## Task directions
Return each entry word for word, without its pictures.

[Saved entries]
----------

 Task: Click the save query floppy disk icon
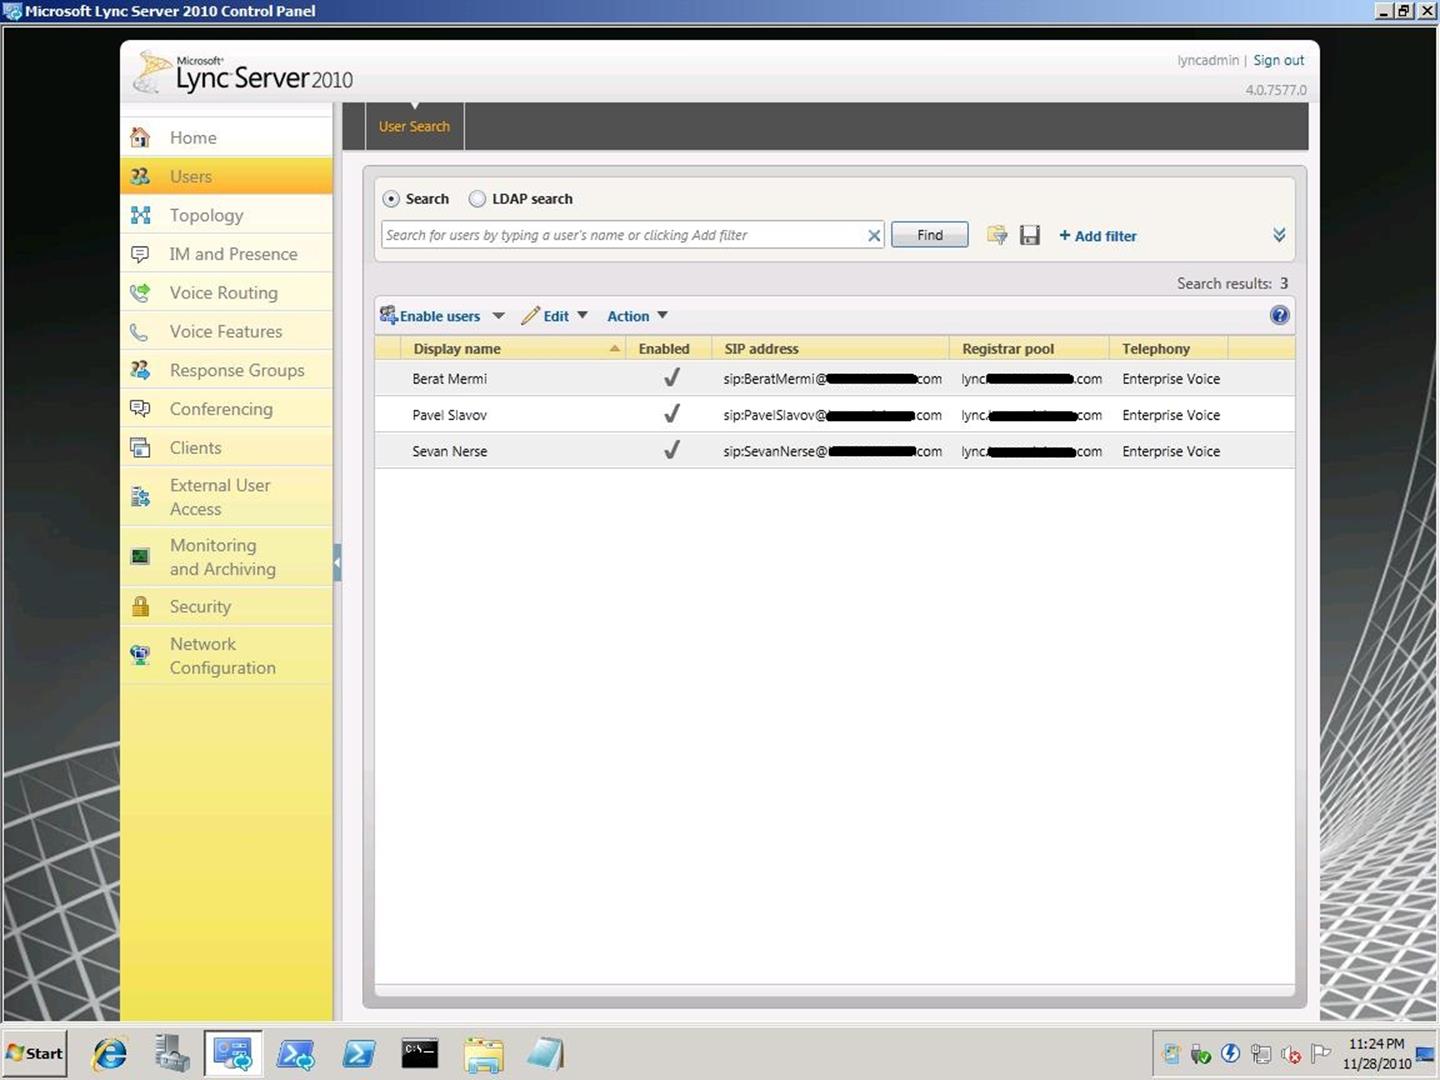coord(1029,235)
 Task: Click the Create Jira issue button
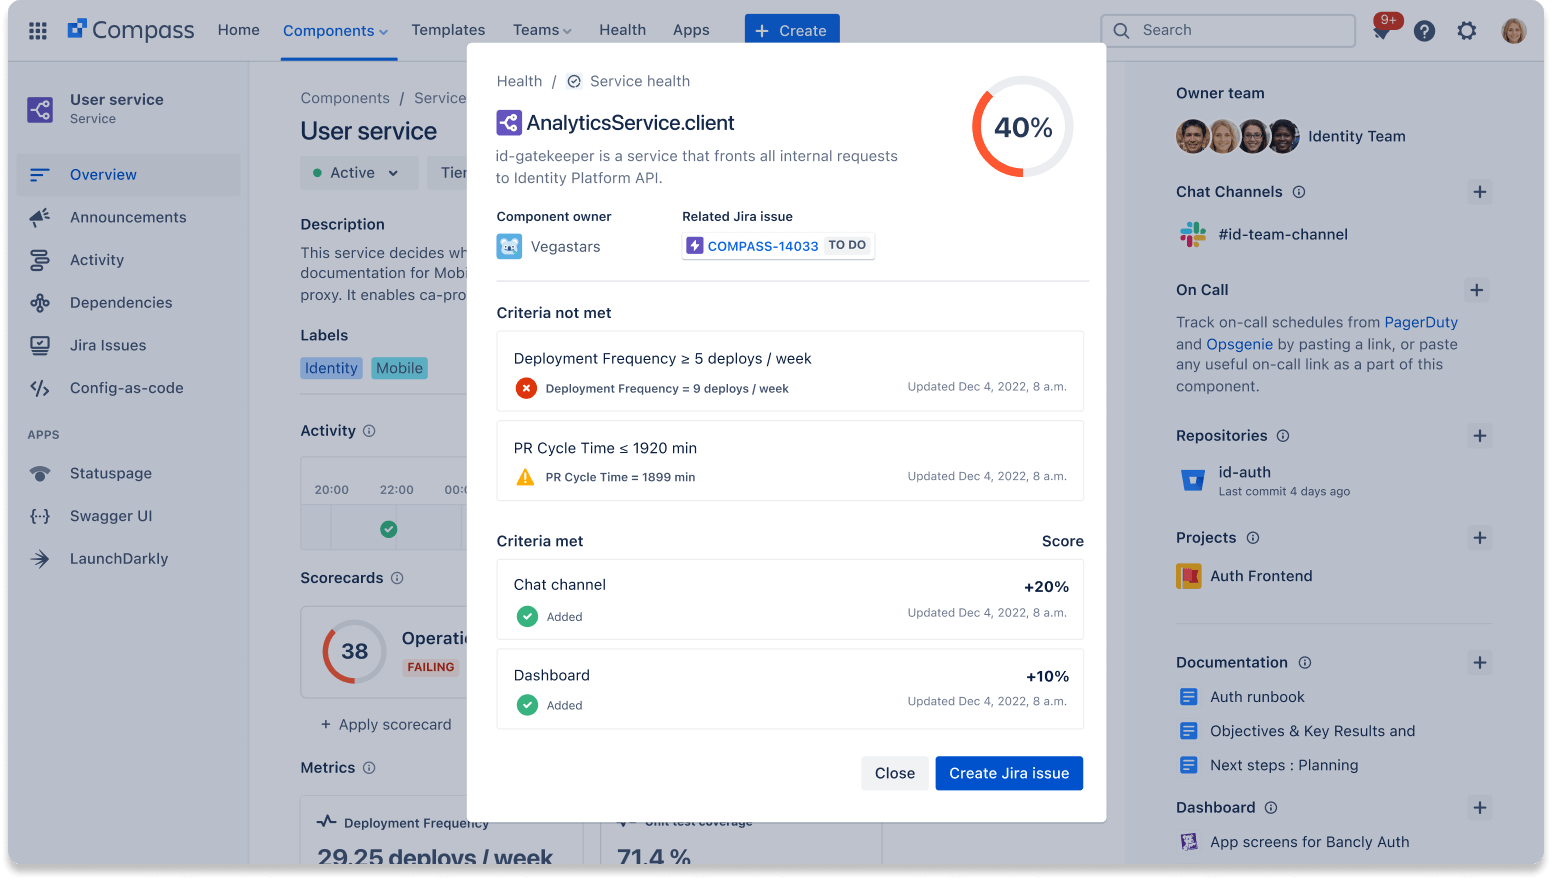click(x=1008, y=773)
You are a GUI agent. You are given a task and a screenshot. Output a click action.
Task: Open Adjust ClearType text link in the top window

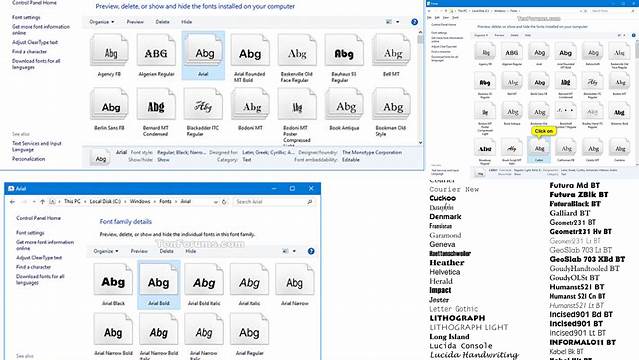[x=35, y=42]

----------

## Result
 Task: Click the save query floppy disk icon
coord(1029,235)
 Task: Click the Create Jira issue button
click(x=1008, y=773)
You are a GUI agent. You are given a task and a screenshot. Output a click action.
Task: Open Adjust ClearType text link in the top window

[x=35, y=42]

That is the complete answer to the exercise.